Il ne fallait pas grand-chose pour être heureux. Deux chaises de camping, du bois, des allumettes et une nuit étoilée. Les yeux fixés sur la flamme, dans le cercle de clarté, nous étions hors d’atteinte : rien ne pouvait nous arriver.

Je me dis parfois que c’est assis devant un feu que nos ancêtres chasseurs-cueilleurs se sont pour la première fois sentis libres de penser. Sa chaleur lumineuse faisait reculer les frontières de la nuit, tenait le danger à distance, offrait le réconfort qui permettait de laisser voguer l’imagination.

Ses lueurs dansantes projetées sur les parois d’une caverne ou le pourtour d’une clairière réveillaient le monde des ombres et des mystères. Les flammes devenaient un écran mouvant sur lequel chacun pouvait projeter ses angoisses et ses espoirs.

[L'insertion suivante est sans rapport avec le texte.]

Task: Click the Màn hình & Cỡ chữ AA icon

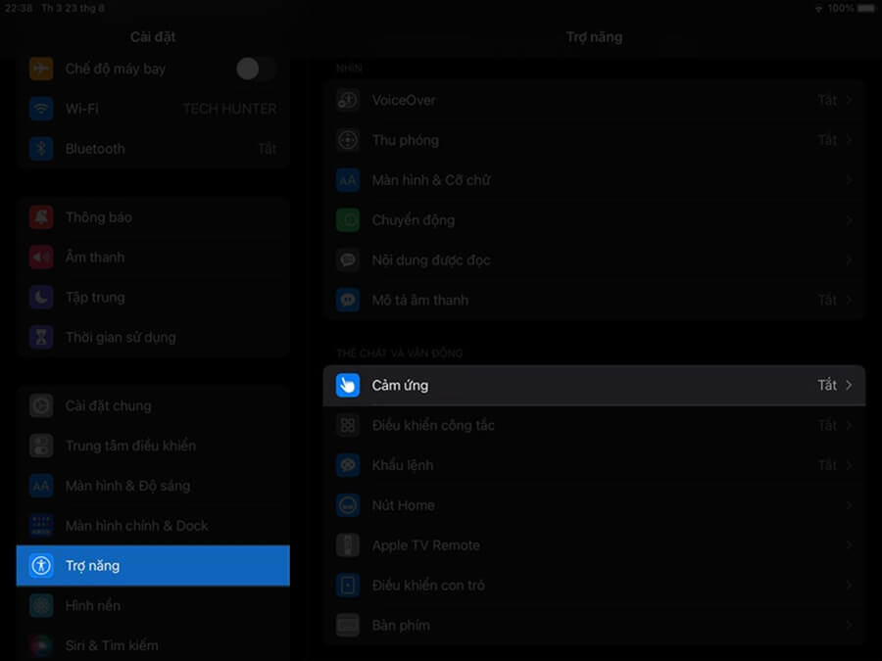Action: [348, 180]
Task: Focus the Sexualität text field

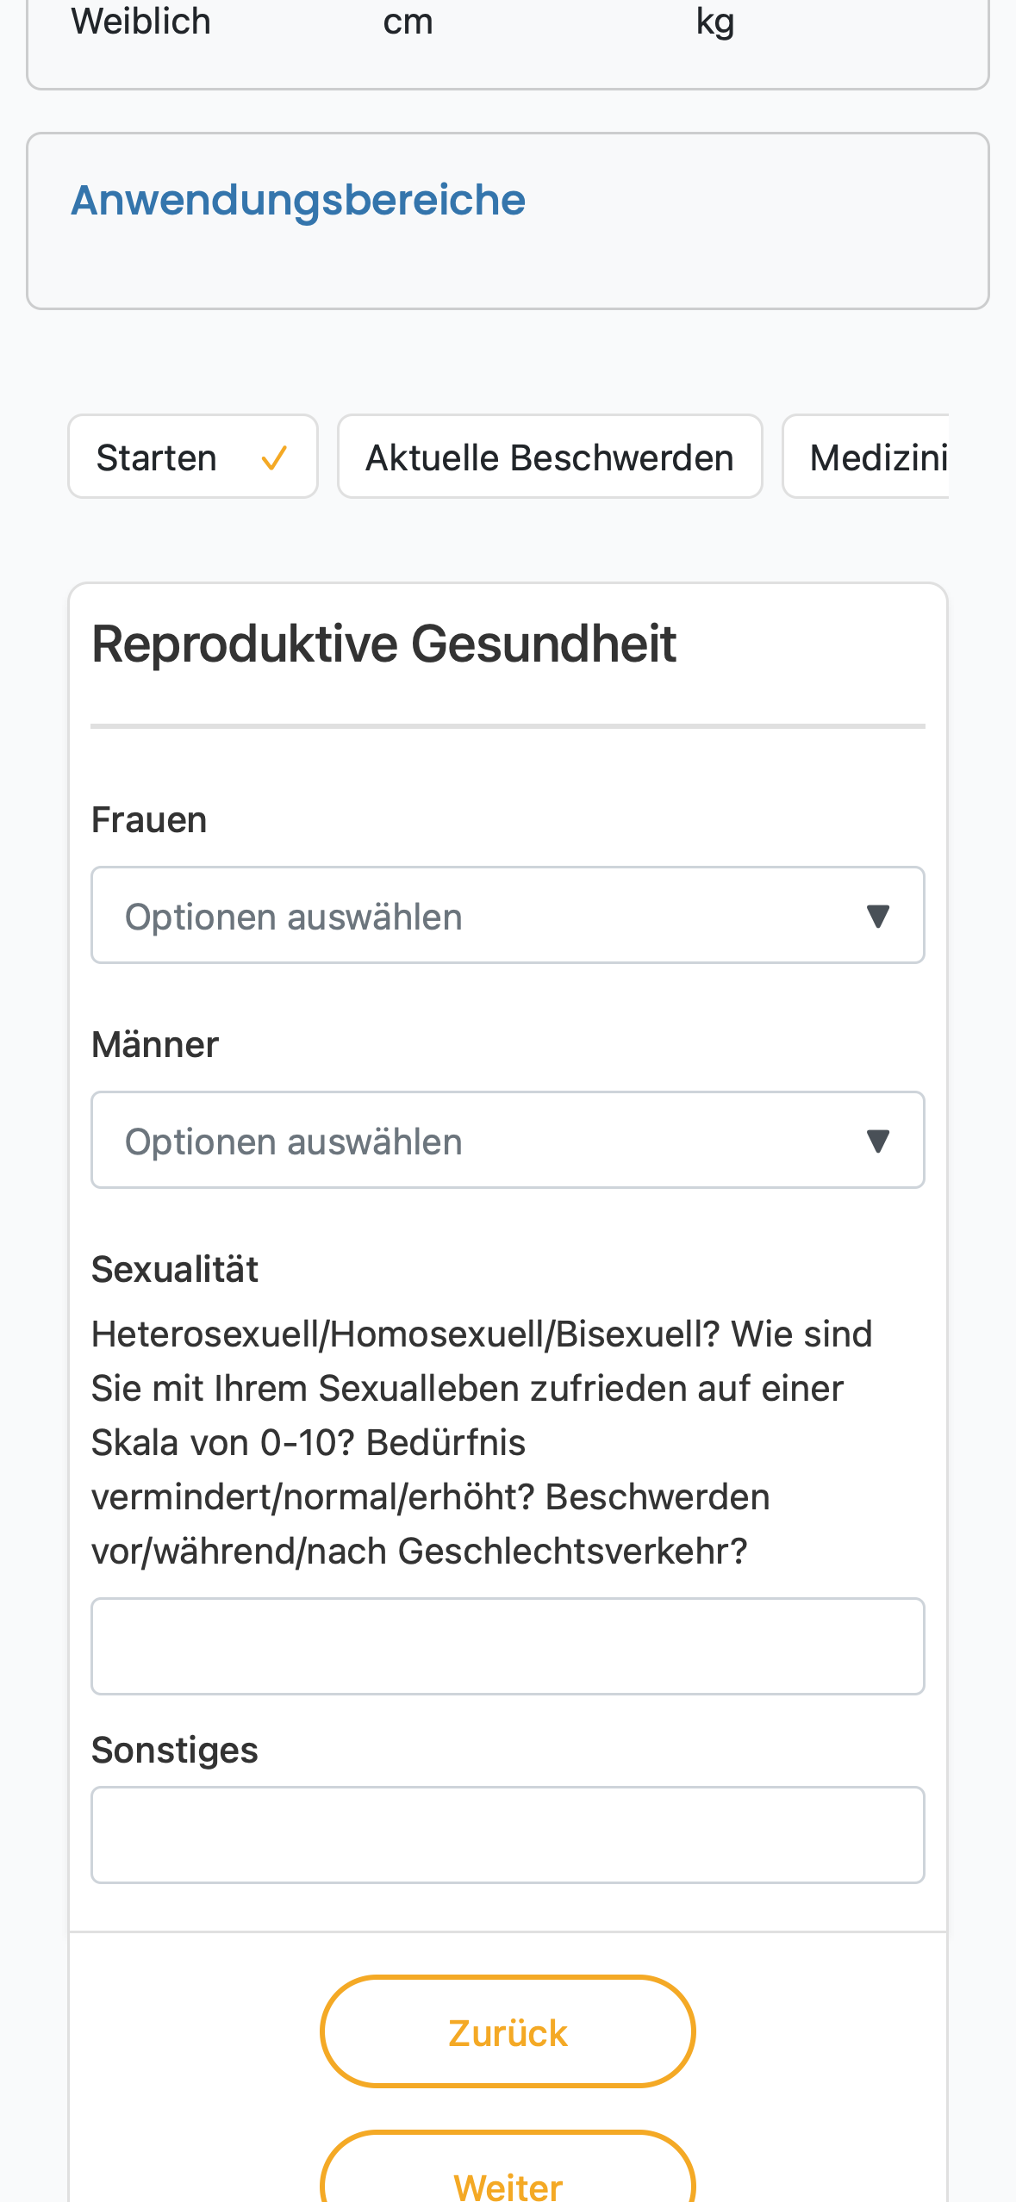Action: 508,1646
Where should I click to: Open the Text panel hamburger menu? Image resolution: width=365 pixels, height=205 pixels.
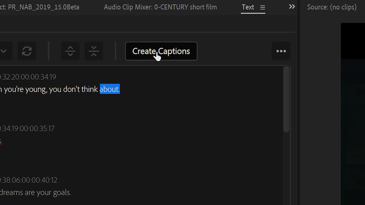point(263,7)
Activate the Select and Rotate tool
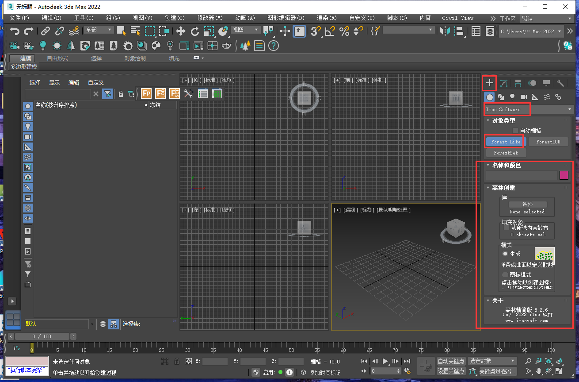Image resolution: width=579 pixels, height=382 pixels. pyautogui.click(x=195, y=31)
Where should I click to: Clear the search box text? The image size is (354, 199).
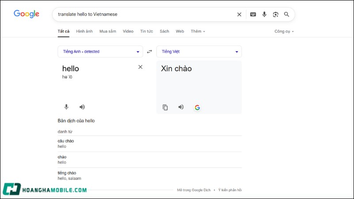239,14

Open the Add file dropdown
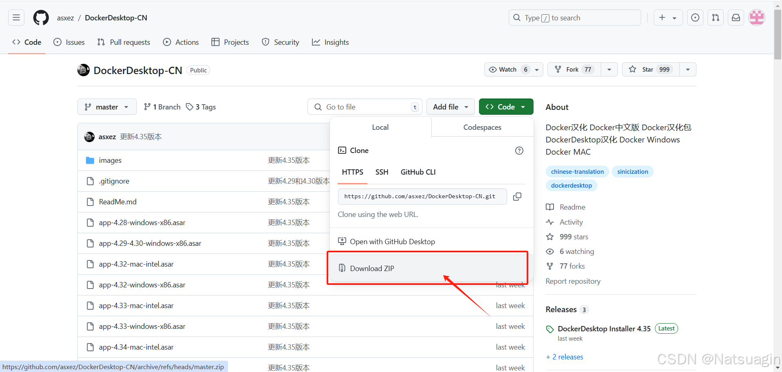[x=450, y=107]
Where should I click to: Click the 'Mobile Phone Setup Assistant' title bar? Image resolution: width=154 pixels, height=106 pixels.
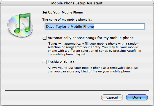(77, 3)
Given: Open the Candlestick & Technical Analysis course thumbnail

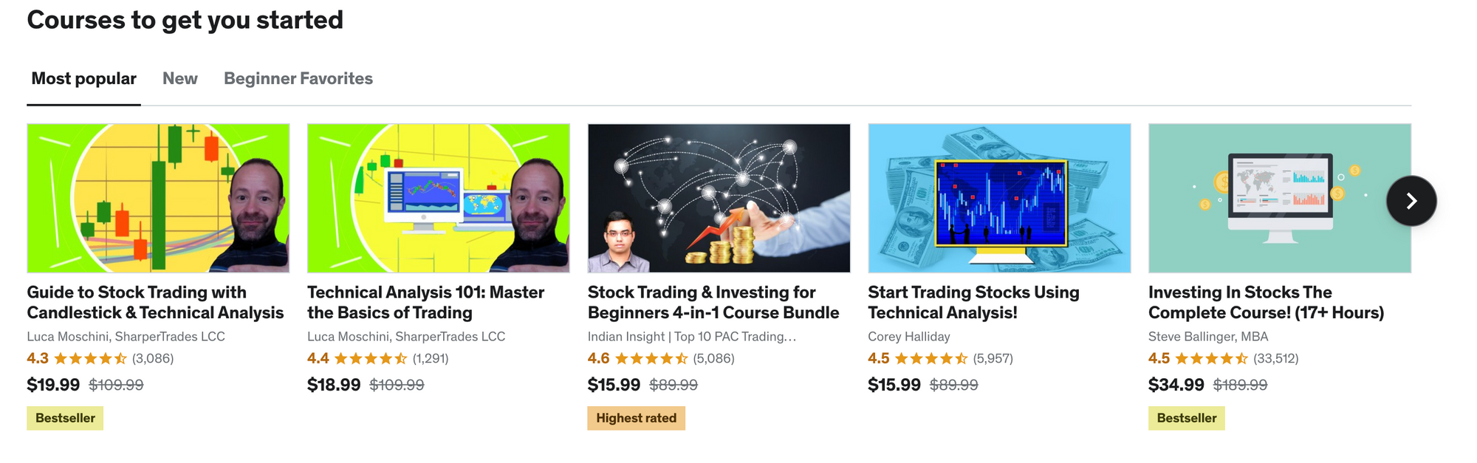Looking at the screenshot, I should [x=158, y=198].
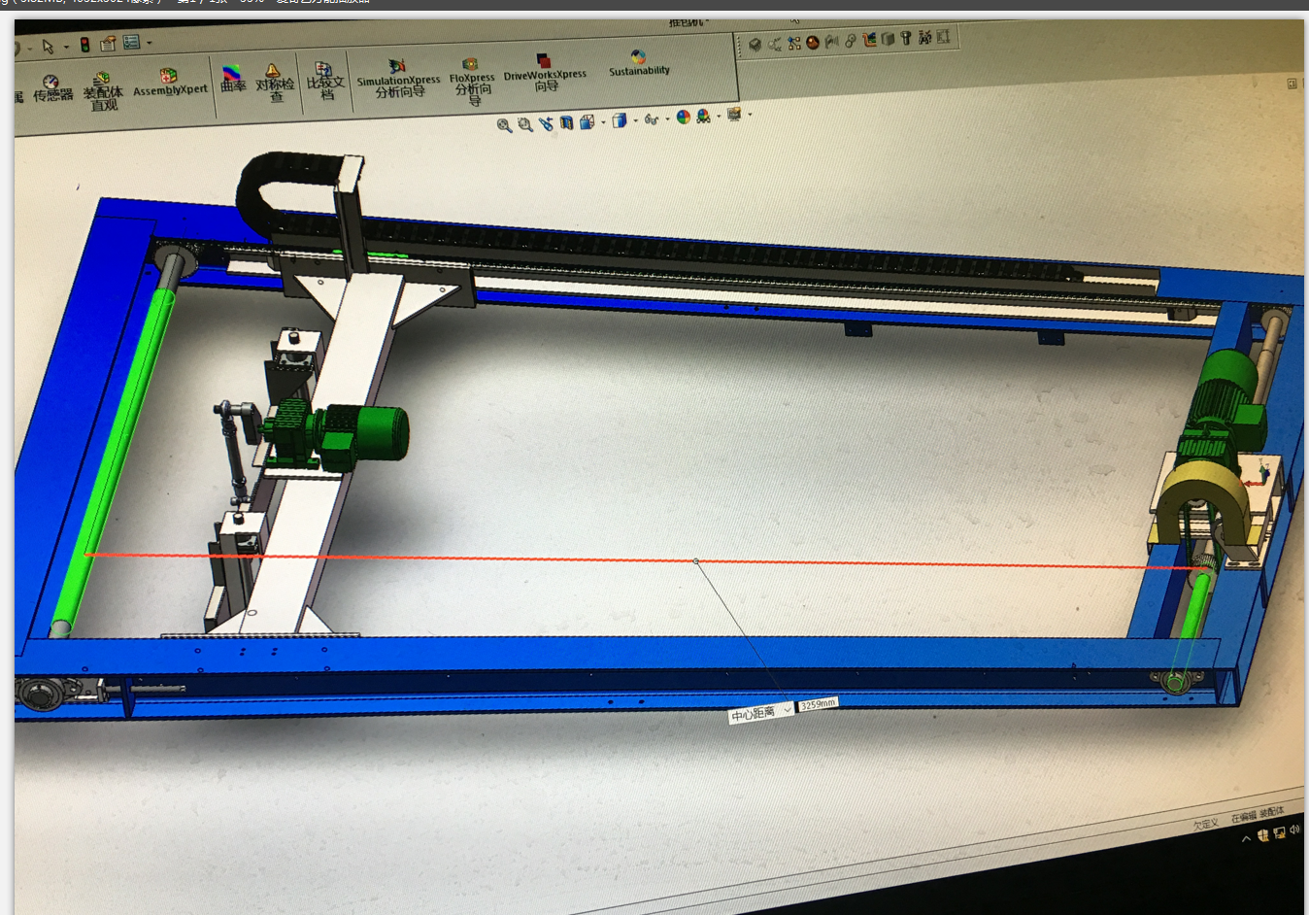The width and height of the screenshot is (1309, 915).
Task: Show hidden system tray icons arrow
Action: pos(1246,838)
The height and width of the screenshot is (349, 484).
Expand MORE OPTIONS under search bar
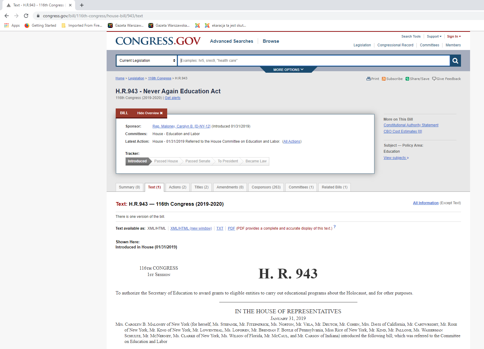(288, 70)
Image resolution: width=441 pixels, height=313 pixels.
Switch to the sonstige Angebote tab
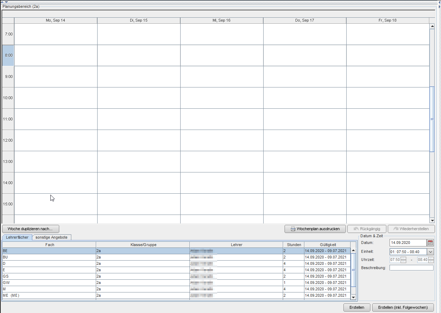(51, 237)
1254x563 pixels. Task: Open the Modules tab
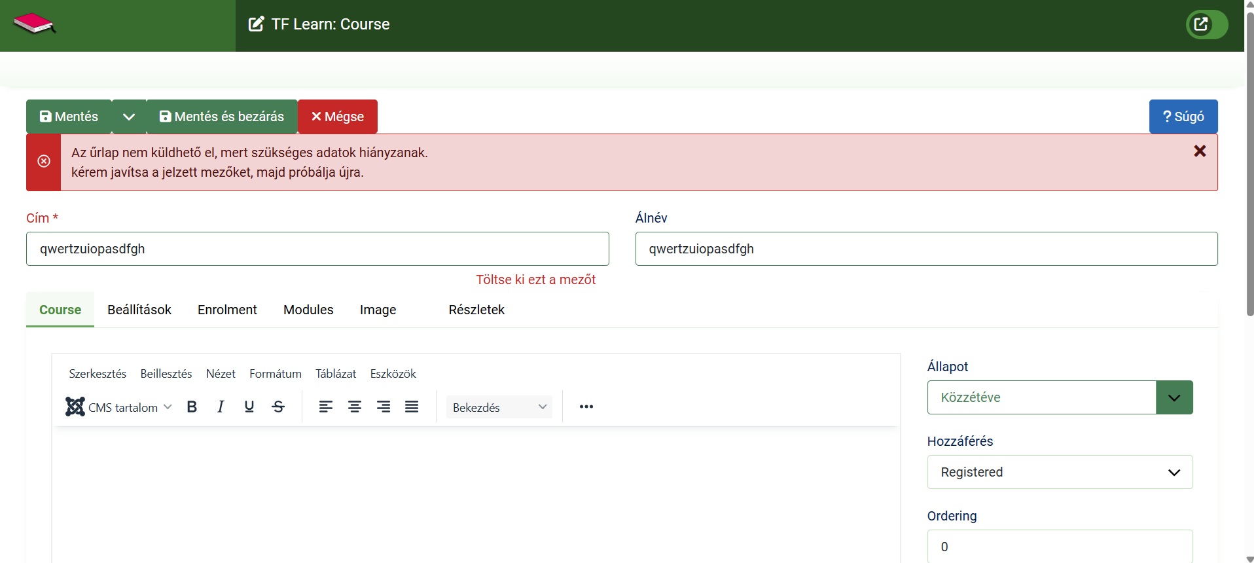coord(308,310)
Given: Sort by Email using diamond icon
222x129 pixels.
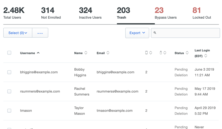Looking at the screenshot, I should (108, 53).
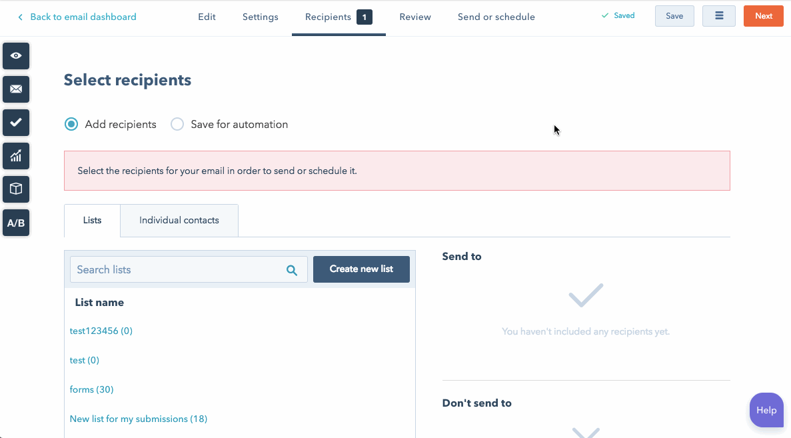Click the magnifier icon in Search lists
Image resolution: width=791 pixels, height=438 pixels.
coord(292,270)
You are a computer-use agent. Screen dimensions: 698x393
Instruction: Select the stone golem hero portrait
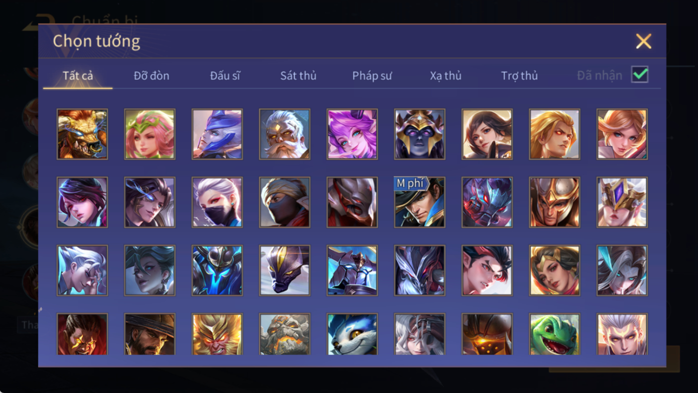pyautogui.click(x=285, y=334)
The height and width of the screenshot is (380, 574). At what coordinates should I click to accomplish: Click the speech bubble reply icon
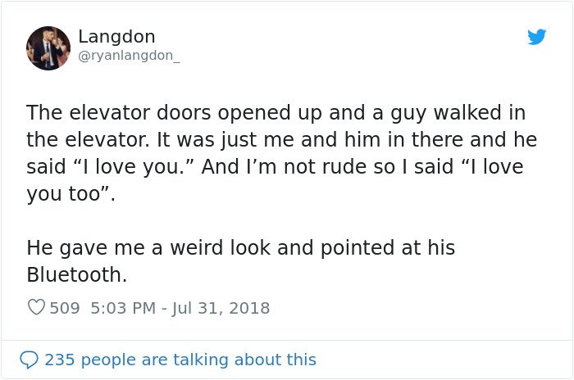coord(29,360)
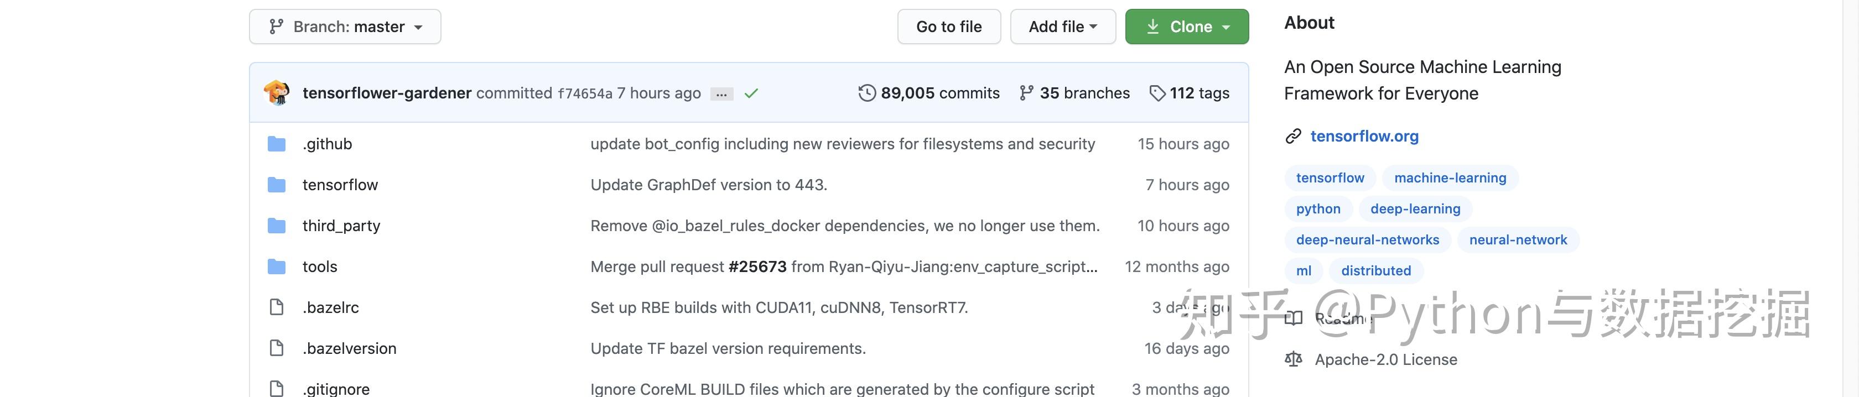Click the tags label icon
The height and width of the screenshot is (397, 1859).
[x=1158, y=93]
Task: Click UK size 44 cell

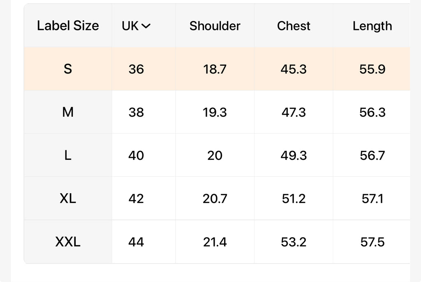Action: (136, 242)
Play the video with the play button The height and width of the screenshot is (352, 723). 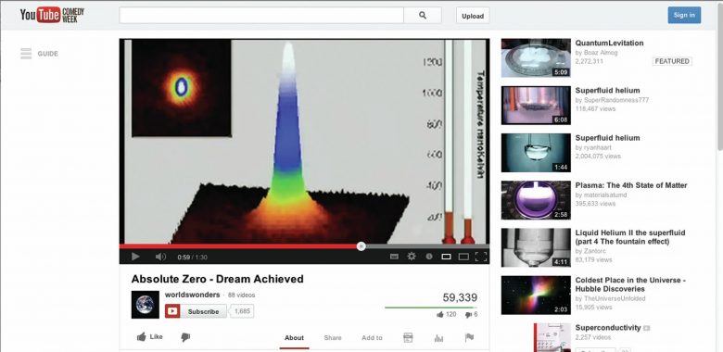(135, 257)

La découverte du feu a mené à la découverte du temps libre. Celui qui permettait de dessiner sur les parois d’une grotte les récits de chasse, de peindre les contours d’une main, d’aligner des symboles et des points. Celui qui permettait à la parole d’échapper à sa fonction utile pour s’ouvrir à la mémoire et à l’imagination. Quelque chose me dit que la littérature est née un soir de pleine lune, devant un feu de joie, quand un membre de la grande famille des hominidés, goûtant enfin au repos, a décidé de raconter à ses compagnons le rêve qu’il avait fait la veille. Un rêve qu’il s’est permis de réinventer à mesure qu’il le décrivait, pour le plus grand bonheur de ses auditeurs.

En regardant la flamme tournoyer, j’ai pensé qu’il ne suffisait pas de ralentir, qu’il fallait renouer avec le sens profond du temps libre. Je parle d’un temps vraiment libre, ne répondant à aucune attente, aucune exigence. Je connais des gens pour qui la pratique d’un sport ou d’un loisir est une forme à peine déguisée de travail. C’est vrai, pendant qu’ils sont dehors ou au gymnase, ils ne sont ni au bureau ni devant leur ordinateur, mais c’est tout comme : leur performance est chronométrée, mesurée, leurs calories sont comptées, leur rendement est comparé, bref, ils se soumettent dans le sport à la même injonction qu’au travail.

Ces gens en quête d’équilibre ne se rendent pas compte que leur temps libre ne l’est pas réellement, qu’ils choisissent des activités « rentables », qui leur permettent d’être encore plus productifs quand le boulot reprend.

Au fond, on peut très bien ralentir sans jamais se sentir libéré. Et les écrivains, je suis bien placé pour le savoir, ne sont pas des modèles en cette matière. Ce sont « des faux travailleurs et des faux vacanciers », comme l’écrivait Roland Barthes. Des gens qui donnent l’impression de disposer librement de leur horaire, alors qu’en vérité, ils sont toujours au travail, l’esprit agité, à l’affût d’une nouvelle idée, d’une nouvelle histoire, se demandant sans cesse si quelque chose ou quelqu’un autour d’eux ne pourrait pas servir pour leur prochain livre, leur prochaine histoire.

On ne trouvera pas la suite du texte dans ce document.